Page:Conscience - Le Lion de Flandre, 1871.djvu/483

Le texte de cette page a été corrigé et est conforme au fac-similé.

— Il a raison ! s’écria Hugues d’Arckel avec colère ; nous ne combattons pas des Maures, messires, et c’est une œuvre déshonorante qu’on nous propose. Songez que nous avons affaire à des chrétiens.

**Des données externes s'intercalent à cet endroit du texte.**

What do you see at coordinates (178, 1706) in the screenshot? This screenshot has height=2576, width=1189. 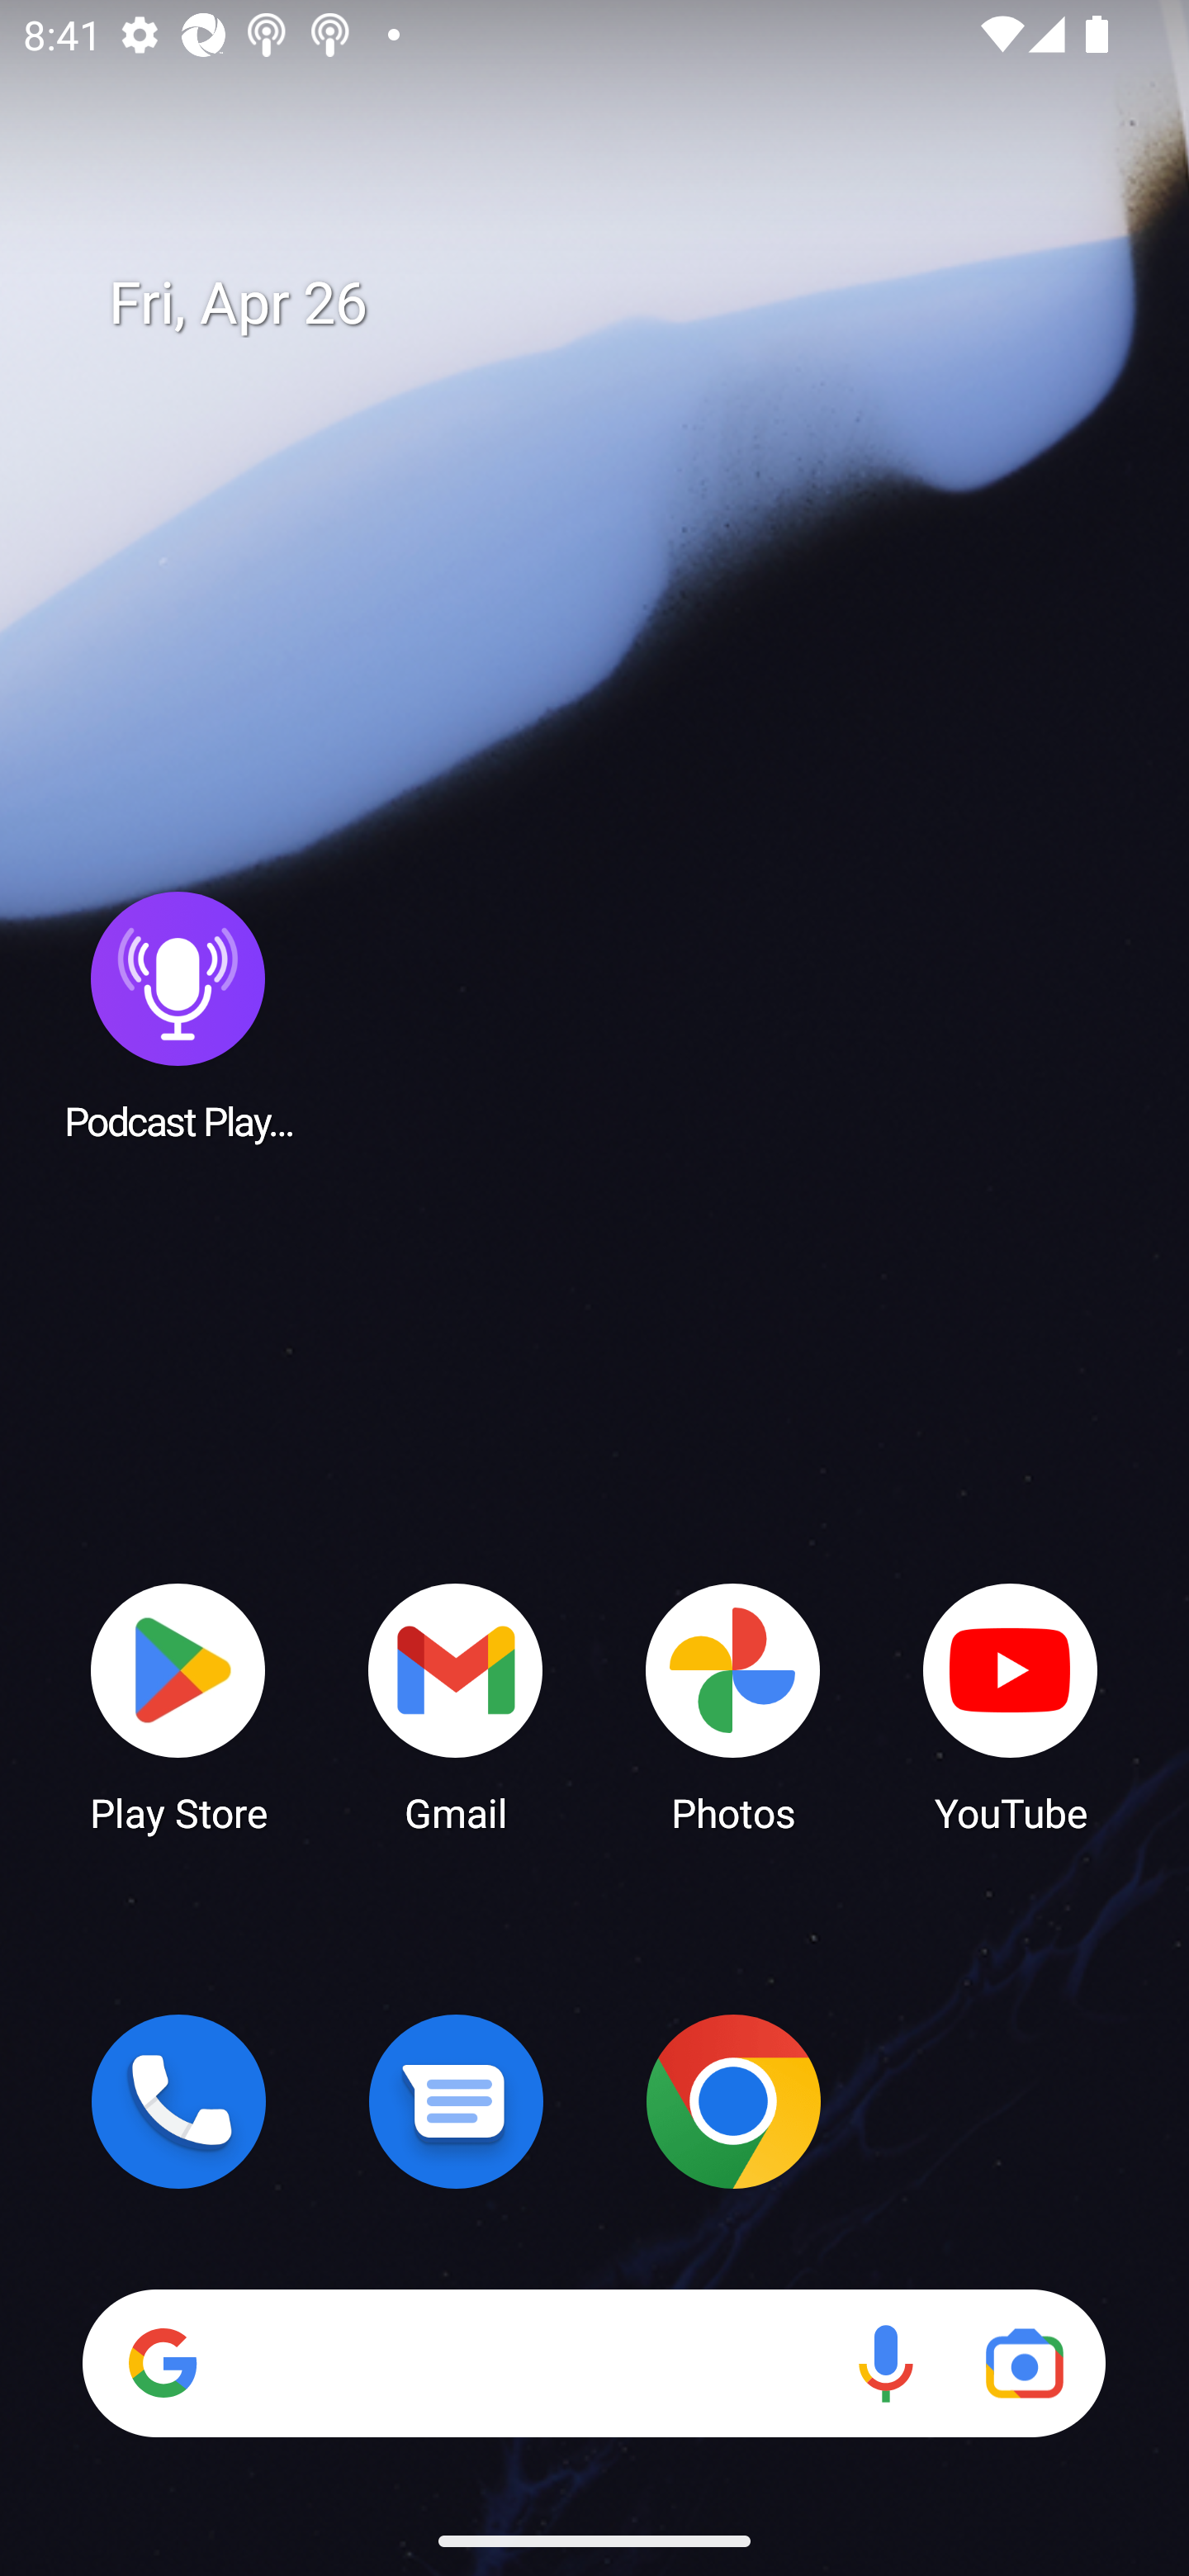 I see `Play Store` at bounding box center [178, 1706].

Il coule encore du sang thiois[1] dans mes veines, et je ne souffrirai pas qu’on traite mes frères comme des chiens ; ils nous offrent la bataille en rase campagne, et nous devons les combattre, selon les lois de la guerre.

— Est-il possible, reprit le comte d’Artois, que vous preniez le parti de ces misérables manants ? Déjà notre roi, par excès de bonté, a essayé tous les moyens de les amener à composition, mais rien n’a réussi ; et maintenant il nous faudrait laisser égorger nos hommes, insulter et calomnier notre roi, et ménager de plus la vie de ces sujets rebelles ! Non, cela ne sera pas : je sais quels ordres m’ont été donnés, et je les exécuterai et les ferai exécuter.

— Monseigneur d’Artois, dit Rodolphe de Nesle avec un redoublement d’énergie, je ne sais quels sont les ordres que vous avez reçus, mais je vous déclare que je n’y obéirai point s’ils sont en opposition avec l’honneur de la chevalerie ; le roi lui-même n’a pas le droit de déshonorer mes armes.

  1. On désignait autrefois les peuples qui parlent la langue flamande par la dénomination générale de thiois (Dietsche), dénomination remplacée aujourd’hui par celle de bas-allemands (nederduitsch).